These engines run cool with the 160 degree stock thermostat. Actually run better using a 180 degree thermostat.
The large surface area of the pan with the rough sand cast finish and the reinforcing ribs also working as cooling fins really help dissapate the heat. The sand cast finish has more surface area for heat transfer than a smooth sheet metal pan.
The friction modifiers in modern engine oil also reduces the heat from friction compared to the non additive mineral oil used in the 40's.
Classic cracked block will show signs of milky colored oil where the coolant has been forced into the oil. This condition can be checked easily with the dip stick. The pressure in the coolant chamber is greater than than the oil pasages after the engine is stopped. This when the contamination occurs.
A leaky head gasket will show signs of air bubbles in the top surface of the radiator
as evidenced when the cap is removed.
A leaky cylinder cover gasket will make the engine run hot because the air bubbles decrease the thermal film coefficient between the coolant and the radiator tube surface, resulting in a decrease in the heat transfer rate.
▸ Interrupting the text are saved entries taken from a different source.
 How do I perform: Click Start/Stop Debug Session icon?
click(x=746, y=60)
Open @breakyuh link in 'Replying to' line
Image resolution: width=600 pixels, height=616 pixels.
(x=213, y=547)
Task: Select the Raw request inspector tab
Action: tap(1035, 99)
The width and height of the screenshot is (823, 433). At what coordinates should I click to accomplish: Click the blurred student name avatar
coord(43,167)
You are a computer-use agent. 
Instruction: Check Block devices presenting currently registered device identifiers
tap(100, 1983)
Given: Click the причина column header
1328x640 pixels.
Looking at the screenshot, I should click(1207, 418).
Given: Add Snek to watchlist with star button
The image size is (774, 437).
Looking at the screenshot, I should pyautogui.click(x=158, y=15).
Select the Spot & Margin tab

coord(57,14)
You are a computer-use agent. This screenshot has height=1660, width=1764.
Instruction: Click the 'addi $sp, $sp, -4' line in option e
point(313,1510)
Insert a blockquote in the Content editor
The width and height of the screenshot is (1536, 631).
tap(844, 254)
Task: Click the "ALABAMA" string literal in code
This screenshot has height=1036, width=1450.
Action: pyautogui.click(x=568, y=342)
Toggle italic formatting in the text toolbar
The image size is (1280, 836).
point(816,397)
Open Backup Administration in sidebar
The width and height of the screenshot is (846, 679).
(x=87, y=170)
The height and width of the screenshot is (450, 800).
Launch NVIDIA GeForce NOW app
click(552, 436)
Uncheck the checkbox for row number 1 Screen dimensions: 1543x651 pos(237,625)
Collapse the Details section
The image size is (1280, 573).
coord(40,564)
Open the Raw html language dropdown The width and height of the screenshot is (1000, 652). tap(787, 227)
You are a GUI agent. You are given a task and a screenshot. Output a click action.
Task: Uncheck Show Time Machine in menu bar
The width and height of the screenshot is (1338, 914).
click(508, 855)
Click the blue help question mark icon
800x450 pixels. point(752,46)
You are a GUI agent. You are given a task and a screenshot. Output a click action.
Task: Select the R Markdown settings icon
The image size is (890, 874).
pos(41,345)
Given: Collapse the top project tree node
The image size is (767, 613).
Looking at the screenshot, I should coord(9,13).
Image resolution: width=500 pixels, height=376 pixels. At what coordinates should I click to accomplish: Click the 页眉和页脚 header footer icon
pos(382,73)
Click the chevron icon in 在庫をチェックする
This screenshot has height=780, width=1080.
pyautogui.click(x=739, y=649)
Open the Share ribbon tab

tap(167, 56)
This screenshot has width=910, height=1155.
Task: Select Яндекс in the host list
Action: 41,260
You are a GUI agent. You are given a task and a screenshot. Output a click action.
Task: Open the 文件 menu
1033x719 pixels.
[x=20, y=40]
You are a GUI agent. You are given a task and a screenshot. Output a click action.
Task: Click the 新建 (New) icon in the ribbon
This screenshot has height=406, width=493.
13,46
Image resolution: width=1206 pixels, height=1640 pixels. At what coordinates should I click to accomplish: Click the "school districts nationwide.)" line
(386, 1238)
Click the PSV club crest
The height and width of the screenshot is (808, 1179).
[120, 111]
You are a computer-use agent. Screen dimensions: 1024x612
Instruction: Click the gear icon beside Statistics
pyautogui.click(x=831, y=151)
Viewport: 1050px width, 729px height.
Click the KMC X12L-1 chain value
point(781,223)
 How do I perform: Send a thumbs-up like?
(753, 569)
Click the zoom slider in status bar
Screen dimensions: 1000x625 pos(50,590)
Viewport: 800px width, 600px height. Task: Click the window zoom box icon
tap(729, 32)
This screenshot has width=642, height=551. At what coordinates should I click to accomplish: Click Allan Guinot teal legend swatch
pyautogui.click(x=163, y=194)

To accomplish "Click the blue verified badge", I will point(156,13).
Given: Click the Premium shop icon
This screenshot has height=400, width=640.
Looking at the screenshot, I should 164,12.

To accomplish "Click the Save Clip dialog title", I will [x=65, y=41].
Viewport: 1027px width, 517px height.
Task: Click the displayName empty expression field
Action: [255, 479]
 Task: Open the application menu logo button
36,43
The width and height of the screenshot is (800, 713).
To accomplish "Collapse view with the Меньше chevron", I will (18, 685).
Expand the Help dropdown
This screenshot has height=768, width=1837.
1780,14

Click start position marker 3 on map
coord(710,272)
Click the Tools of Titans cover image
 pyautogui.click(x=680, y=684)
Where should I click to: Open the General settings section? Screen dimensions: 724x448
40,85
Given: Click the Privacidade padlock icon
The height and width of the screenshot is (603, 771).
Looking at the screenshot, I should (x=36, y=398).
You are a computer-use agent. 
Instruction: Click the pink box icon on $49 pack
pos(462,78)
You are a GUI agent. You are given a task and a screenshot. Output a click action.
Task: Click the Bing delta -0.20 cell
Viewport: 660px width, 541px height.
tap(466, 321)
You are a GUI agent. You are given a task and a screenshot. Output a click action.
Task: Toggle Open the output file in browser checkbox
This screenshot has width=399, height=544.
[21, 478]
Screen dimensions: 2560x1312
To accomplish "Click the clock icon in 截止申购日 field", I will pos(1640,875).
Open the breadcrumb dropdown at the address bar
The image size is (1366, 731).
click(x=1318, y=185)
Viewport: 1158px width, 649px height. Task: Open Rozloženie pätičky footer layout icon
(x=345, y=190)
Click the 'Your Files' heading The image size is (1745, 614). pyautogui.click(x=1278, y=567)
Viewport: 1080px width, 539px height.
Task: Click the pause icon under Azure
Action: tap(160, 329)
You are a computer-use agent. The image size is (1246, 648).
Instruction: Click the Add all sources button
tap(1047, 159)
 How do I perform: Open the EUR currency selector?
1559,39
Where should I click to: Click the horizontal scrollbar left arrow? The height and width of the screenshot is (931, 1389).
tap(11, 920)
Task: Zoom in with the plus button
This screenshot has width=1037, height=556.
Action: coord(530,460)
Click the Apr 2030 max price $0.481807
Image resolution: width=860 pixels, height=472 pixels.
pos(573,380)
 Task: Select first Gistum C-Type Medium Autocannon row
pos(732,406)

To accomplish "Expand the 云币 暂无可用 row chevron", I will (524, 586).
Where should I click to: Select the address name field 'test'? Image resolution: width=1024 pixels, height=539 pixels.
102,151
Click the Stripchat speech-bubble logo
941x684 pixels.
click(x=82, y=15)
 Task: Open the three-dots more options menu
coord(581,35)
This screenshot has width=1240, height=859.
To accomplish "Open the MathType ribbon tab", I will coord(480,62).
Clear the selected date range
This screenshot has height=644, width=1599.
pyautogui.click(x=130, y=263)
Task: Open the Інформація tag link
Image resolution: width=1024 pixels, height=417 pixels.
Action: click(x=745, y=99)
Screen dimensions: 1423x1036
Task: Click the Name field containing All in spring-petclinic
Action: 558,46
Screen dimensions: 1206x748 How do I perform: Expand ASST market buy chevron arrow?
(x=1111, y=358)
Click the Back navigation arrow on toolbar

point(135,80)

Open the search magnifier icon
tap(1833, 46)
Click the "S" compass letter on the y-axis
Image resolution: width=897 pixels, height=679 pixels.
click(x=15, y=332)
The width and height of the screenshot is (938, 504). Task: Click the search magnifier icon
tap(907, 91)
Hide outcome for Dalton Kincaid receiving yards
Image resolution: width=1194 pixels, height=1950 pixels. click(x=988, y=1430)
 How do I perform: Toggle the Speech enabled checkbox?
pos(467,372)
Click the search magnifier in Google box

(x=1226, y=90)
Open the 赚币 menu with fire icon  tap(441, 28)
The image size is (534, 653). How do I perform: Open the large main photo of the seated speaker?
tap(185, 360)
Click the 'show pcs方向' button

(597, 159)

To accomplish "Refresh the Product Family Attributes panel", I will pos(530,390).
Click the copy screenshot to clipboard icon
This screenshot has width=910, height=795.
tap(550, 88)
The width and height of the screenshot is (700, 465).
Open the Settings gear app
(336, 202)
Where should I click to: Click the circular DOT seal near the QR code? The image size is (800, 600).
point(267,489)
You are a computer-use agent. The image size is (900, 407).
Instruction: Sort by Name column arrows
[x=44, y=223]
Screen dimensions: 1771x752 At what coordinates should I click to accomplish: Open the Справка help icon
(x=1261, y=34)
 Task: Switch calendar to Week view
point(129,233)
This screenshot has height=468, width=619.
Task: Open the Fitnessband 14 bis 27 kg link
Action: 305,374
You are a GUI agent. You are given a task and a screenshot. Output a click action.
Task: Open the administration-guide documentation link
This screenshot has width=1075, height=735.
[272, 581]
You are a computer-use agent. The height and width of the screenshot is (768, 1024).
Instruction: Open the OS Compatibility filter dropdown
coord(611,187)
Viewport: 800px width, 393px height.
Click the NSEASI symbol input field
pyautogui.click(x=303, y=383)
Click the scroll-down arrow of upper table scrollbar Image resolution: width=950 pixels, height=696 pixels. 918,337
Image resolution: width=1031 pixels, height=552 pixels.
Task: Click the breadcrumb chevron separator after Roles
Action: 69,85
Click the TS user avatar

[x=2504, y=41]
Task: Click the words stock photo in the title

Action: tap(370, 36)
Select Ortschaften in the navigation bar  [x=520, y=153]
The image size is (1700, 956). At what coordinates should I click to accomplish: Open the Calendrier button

The higher combustion gas pressure travels to the lower coolant chamber pressure through a passage way between the combustion chamber and coolant hole.
Normally, the block cracks between the top cylinder cover bolt hole and the exhaust valve seat because this is the region of maximum thermal gradient and resulting maximum thermal stress. The coolant then travels into the engine oil pan.
If the engine has over heated and conventional mineral engine oil is used the oil needs to changed because the lubrication properties of the oil has been greatly reduced from elevated temperature. Synthetic motor oil does not have this problem.